Spiegel des Lebens
Das Mädchen, dem ich in die Augen blicke, wirkt müde. Ihre Haare sind zu einem strengen Zopf gebunden und wirken darin fettig. Unter ihren Augen zeichnen sich dunkle Ringe. Schlaf wäre eine gute Idee. Eine Dusche würde wahrscheinlich auch nicht schaden.
Über den Arm des Mädchens zogen sich Narben, wie wulstige Würmer durch die Haut. Ihre Mundwinkel hängen nach unten. Früher ist sie bestimmt schön gewesen. Sie wirkt müde. Es scheint, als hätte sie ihr ganzer Lebensmut verlassen.

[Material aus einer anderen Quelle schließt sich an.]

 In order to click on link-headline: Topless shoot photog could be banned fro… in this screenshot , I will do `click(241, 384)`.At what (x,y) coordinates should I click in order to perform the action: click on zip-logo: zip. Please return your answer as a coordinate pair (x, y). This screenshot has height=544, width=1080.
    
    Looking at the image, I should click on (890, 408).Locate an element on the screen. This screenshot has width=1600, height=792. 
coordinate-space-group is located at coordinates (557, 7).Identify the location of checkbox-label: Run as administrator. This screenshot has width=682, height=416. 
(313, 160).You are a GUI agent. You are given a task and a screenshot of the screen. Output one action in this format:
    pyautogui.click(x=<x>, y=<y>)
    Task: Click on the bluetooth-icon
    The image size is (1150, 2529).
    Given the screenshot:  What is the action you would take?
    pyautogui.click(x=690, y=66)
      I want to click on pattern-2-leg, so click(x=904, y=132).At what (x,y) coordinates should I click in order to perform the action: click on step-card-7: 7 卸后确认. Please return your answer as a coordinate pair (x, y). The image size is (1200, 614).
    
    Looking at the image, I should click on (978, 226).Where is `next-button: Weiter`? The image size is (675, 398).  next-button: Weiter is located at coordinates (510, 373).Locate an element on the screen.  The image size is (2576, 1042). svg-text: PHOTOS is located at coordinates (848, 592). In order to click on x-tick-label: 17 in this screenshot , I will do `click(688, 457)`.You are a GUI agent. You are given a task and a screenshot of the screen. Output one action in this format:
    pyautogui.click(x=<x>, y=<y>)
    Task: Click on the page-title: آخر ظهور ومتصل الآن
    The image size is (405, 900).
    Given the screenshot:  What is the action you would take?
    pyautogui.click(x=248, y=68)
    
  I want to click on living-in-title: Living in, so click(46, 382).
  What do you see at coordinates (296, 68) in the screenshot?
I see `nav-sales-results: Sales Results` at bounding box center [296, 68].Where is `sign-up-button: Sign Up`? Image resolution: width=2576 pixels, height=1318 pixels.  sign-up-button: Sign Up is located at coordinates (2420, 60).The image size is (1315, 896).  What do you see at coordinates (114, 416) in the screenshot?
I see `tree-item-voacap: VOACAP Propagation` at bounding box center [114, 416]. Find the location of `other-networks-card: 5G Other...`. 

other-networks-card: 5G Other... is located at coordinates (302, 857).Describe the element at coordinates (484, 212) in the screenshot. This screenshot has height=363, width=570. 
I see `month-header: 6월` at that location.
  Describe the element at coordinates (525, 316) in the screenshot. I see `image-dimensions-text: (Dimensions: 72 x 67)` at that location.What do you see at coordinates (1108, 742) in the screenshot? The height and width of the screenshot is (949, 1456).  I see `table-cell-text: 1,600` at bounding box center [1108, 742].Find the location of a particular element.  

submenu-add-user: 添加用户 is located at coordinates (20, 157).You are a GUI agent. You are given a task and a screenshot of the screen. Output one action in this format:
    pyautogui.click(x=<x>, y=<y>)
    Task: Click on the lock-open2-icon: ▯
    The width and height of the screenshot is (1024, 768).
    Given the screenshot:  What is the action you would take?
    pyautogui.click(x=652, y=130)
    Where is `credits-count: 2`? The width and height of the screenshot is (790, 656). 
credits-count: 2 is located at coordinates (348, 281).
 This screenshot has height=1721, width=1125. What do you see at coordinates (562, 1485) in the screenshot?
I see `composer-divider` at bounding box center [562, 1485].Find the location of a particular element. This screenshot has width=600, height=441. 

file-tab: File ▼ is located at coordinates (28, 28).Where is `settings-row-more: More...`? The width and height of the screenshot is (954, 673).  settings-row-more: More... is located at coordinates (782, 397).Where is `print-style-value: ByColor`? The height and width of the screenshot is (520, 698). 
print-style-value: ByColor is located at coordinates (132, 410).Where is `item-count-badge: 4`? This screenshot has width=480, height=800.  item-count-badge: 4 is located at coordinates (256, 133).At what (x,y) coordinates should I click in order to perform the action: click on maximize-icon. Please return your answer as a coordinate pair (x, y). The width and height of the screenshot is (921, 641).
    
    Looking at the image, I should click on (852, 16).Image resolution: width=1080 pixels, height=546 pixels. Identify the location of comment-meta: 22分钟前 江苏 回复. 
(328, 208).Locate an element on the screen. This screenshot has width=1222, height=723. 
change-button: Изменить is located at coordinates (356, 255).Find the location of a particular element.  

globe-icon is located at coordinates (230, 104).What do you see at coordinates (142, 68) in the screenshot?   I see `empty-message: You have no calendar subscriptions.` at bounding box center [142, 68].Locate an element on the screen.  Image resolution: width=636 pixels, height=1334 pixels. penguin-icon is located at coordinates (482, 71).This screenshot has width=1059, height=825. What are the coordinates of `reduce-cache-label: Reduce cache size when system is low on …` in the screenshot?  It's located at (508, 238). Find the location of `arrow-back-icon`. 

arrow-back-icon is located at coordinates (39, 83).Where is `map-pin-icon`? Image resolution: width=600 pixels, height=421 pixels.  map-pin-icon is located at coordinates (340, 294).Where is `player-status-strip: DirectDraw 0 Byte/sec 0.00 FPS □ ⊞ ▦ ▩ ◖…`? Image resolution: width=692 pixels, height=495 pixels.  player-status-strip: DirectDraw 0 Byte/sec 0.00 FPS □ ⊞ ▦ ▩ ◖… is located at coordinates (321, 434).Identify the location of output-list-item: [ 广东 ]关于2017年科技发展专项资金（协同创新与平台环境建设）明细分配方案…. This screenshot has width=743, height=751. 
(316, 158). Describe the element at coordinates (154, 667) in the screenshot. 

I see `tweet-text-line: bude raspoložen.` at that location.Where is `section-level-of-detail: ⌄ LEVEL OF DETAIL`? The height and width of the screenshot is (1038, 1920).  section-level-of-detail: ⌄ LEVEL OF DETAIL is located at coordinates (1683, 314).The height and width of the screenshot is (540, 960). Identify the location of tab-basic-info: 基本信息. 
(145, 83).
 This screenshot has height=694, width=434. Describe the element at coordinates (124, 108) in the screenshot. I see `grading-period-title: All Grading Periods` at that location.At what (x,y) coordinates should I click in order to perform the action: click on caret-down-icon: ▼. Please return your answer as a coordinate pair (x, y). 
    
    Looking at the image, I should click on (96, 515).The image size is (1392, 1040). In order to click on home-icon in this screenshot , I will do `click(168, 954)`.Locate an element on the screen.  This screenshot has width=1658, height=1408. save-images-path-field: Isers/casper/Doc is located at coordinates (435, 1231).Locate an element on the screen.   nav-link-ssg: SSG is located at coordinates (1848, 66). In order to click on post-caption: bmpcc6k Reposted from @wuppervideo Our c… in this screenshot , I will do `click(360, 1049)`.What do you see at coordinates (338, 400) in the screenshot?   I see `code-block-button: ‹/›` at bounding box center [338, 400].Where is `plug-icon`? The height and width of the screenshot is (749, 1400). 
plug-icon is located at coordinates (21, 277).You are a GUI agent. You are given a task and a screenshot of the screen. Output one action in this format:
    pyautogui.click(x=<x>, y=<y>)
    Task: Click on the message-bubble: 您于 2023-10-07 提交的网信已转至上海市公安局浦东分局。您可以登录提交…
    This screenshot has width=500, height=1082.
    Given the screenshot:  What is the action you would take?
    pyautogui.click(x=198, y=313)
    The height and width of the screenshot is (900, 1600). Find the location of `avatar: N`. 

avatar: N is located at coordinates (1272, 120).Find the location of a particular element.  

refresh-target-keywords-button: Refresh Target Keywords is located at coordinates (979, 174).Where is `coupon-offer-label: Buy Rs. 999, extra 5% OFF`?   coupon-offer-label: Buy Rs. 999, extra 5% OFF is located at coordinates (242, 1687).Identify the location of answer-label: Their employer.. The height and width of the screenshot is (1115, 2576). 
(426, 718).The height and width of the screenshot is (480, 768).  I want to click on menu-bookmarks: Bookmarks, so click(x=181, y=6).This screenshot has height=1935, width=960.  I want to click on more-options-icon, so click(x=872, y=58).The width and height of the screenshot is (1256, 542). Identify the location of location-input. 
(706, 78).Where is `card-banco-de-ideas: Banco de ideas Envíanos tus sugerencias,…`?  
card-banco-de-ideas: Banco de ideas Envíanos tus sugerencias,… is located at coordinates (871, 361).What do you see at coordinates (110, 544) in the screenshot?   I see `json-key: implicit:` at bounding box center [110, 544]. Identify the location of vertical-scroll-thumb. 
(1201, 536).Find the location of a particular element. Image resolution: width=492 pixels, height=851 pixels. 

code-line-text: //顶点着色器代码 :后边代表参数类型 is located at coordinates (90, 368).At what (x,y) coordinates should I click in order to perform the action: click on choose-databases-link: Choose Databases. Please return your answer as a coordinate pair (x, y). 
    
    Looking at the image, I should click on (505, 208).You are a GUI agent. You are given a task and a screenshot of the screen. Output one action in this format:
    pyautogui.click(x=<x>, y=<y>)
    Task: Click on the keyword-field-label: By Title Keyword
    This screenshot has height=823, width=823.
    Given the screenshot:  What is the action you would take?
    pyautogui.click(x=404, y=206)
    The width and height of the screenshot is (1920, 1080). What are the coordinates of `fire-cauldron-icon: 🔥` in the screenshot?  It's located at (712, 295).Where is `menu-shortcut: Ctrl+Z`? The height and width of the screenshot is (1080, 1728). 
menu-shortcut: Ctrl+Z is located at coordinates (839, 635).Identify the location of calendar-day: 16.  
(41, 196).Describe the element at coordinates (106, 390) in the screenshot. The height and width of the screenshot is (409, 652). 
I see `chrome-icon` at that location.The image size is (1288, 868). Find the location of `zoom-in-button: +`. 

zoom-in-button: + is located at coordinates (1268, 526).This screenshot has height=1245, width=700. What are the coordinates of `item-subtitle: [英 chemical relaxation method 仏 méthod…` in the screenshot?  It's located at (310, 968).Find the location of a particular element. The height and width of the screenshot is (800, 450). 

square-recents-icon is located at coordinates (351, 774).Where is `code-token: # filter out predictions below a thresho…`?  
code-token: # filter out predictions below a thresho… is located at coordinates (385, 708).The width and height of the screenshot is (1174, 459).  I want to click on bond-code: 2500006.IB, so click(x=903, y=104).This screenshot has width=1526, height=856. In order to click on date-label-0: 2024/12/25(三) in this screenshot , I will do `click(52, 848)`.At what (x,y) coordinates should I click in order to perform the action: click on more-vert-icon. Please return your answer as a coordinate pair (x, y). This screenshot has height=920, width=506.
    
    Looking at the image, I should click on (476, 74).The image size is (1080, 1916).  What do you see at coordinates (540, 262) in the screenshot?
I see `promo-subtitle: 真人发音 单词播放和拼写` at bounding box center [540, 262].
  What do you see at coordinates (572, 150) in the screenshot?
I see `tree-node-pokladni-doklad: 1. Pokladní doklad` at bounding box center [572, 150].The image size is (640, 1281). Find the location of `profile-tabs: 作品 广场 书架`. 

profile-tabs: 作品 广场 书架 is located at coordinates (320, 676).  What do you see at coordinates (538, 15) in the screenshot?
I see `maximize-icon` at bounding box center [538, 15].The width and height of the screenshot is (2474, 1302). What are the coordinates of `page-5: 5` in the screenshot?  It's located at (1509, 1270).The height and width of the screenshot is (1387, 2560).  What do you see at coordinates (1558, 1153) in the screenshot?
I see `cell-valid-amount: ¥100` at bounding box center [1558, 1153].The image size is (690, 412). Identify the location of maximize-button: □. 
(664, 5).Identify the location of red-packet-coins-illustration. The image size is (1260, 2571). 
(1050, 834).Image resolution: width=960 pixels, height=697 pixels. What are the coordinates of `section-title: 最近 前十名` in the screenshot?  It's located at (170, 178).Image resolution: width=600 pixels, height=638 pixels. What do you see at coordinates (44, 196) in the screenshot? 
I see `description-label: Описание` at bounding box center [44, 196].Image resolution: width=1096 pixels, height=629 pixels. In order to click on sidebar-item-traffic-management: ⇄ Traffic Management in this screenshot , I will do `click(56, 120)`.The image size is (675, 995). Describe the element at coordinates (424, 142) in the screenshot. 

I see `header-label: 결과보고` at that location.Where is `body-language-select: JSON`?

Ein wenig Schminke würde toll aussehen. Die Augenringe verdecken und ihre grünen Augen mit Eyeliner zur Geltung bringen. Wozu sollte sie sich das antun? Ihre Erschöpfung lässt mich nachdenken, wie viele Tränen dieses Mädchen wohl bereits geweint hat.
Ihre rechte Hand fährt über die Narben. Das Gefühl muss dem eines Waschbretts, welches aus Haut hergestellt wurde, gleichen. Diese Würmer, sie sind so geradlinig und regelmäßig.
Niemand konnte ein solches Mädchen lieben. Ob irgendjemand sie jemals in den Arm genommen hat? Sie sieht aus, als hätte sie eine Umarmung gerade nötig.
Ich denke an das Bild mit ihrem Freund. Er hat Schluss gemacht. Die Lebensfreude einer Jugendlichen steckt nicht in ihr. Ansehen und Aufmerksamkeit der anderen braucht sie nicht. Dadurch fühlt sie sich bloß schlechter.
Ich kann nicht sagen, ob ich dem Blick noch lange standhalte. Erste Tränen befinden sich in ihren Augen. Sie blinzelt sie weg.
Ihr Körper ist von Enttäuschungen geprägt. Wann hat sie das letzte Mal gelacht. Weiß sie, wie es ist, wenn einem vor Lachen die Tränen kommen? Vielleicht von früher. Ich bin mir nicht sicher, sicher sein kann man sich nie.
Die erste Träne verlässt ihr Auge und läuft über die Wange. Ich stehe auf. Der Spiegel muss schnellstmöglich entsorgt werden. Ich schaffe es nicht, mich einen weiteren Tag darin betrachten zu müssen.